We make marks everyday in one way or another. An obvious one is our handwriting. I learnt handwriting at school in the same way as every other child, in the book with the lines which indicated where the top and bottom of your letters should go, and the line in the middle indicating the height of the small letters. Once we had mastered the basics, we were allowed to go free range, first with a pencil, and then with a pen, as a reward for continued neatness, and perfection. Those were the days when everyone was taught to write with their right hand; left-handedness was not tolerated. But the need to express ourselves in how we write the words, not just with the words we choose, will always out.
Our handwriting reveals things about us, from the tilt, the size, the pressure, the failure to close our loops. I’ve never had consistent handwriting. It changes depending on my mood. I wonder what that says about me. Maybe I’ve never found a style which says to me: yes, this is you. And maybe that’s the point – I’m forever changing. Or maybe I just haven’t found my mark-making processes. It doesn’t really bother me, but at times I do feel jealous of the beautifully formed letters of others. I think – yes, you’ve got it together; you know who you are.


Doing Lines I

I like that the redaction is scruffy and that there are jagged edges. When I was doing it I wasn’t aware how scruffy it was because I was doing it against a white background, and so it just looked like the redacted words were disappearing. Surprisingly, I didn’t even have the urge to tidy it up once it revealed itself to me. As I was going through the words trying to make different phrases each time, there was a section in the middle which became a bit negative.
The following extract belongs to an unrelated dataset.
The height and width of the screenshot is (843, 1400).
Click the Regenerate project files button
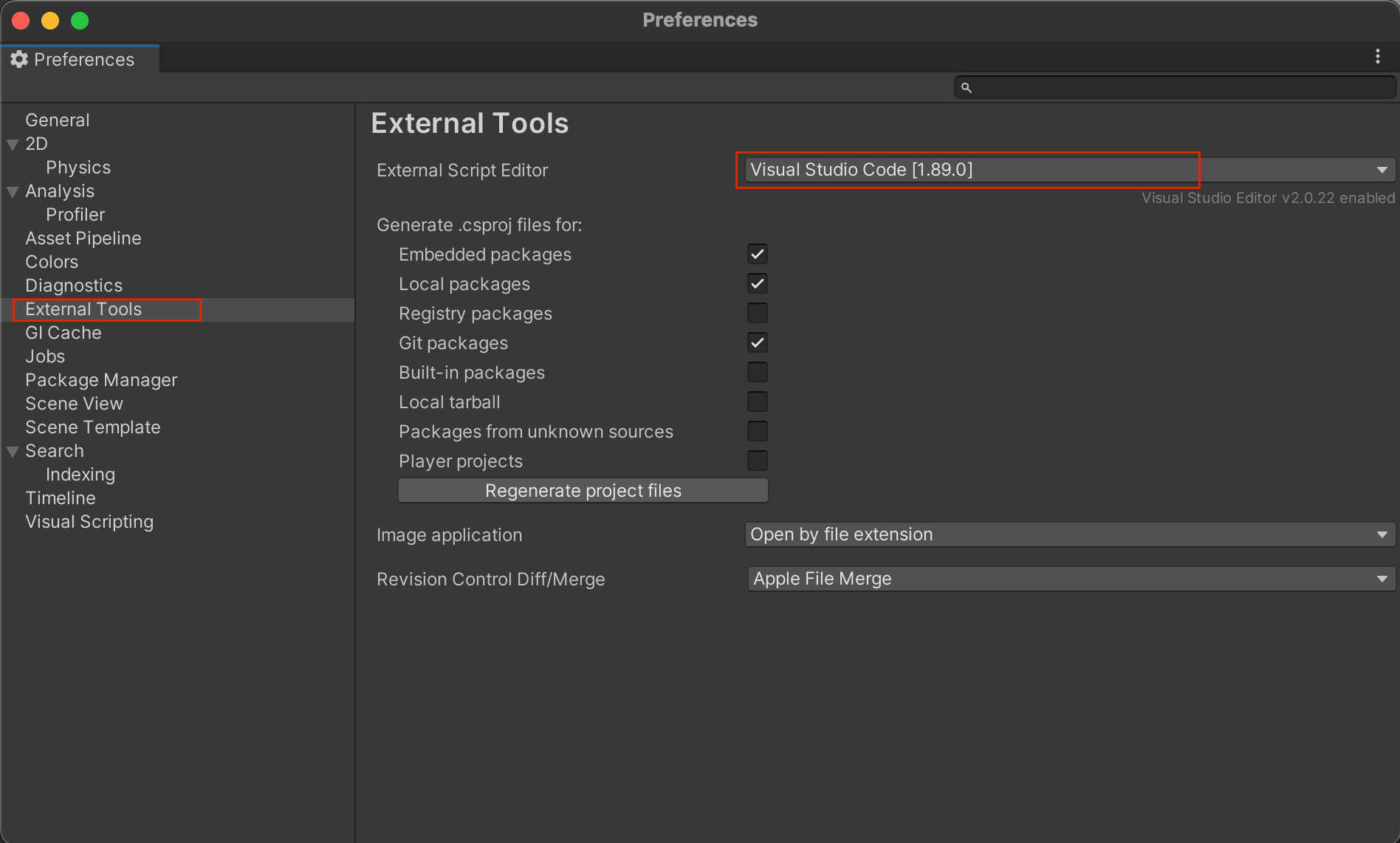tap(583, 490)
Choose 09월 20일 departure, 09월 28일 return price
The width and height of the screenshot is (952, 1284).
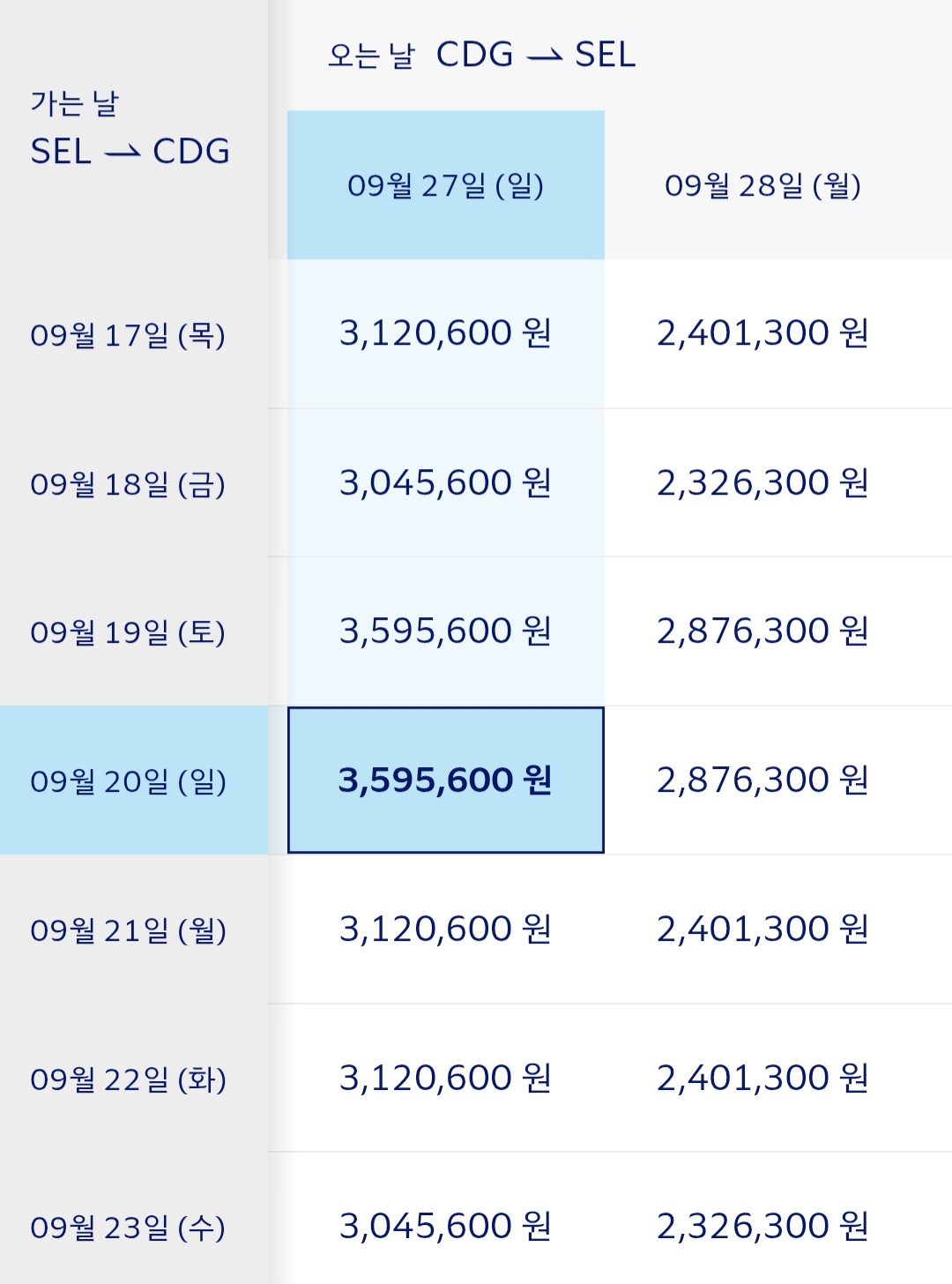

It’s quite difficult to find different phrases from the same words in the same order. Phrases like ‘I worry about not making’, ‘Is it enough that I enjoy the process’ and ‘I worry about not making the mark’ started to pop up.

Doing Lines II
Well, I’ve written the words that many times, that if they haven’t sunk in by now, they never will.
It seems to have all been about words recently. What are words worth? That’s what the Tom Tom Club asked in their rather bizarre new wave hit from the early eighties, Wordy Rappinghood. You have to be of a certain age to remember this one. I rather like the artwork.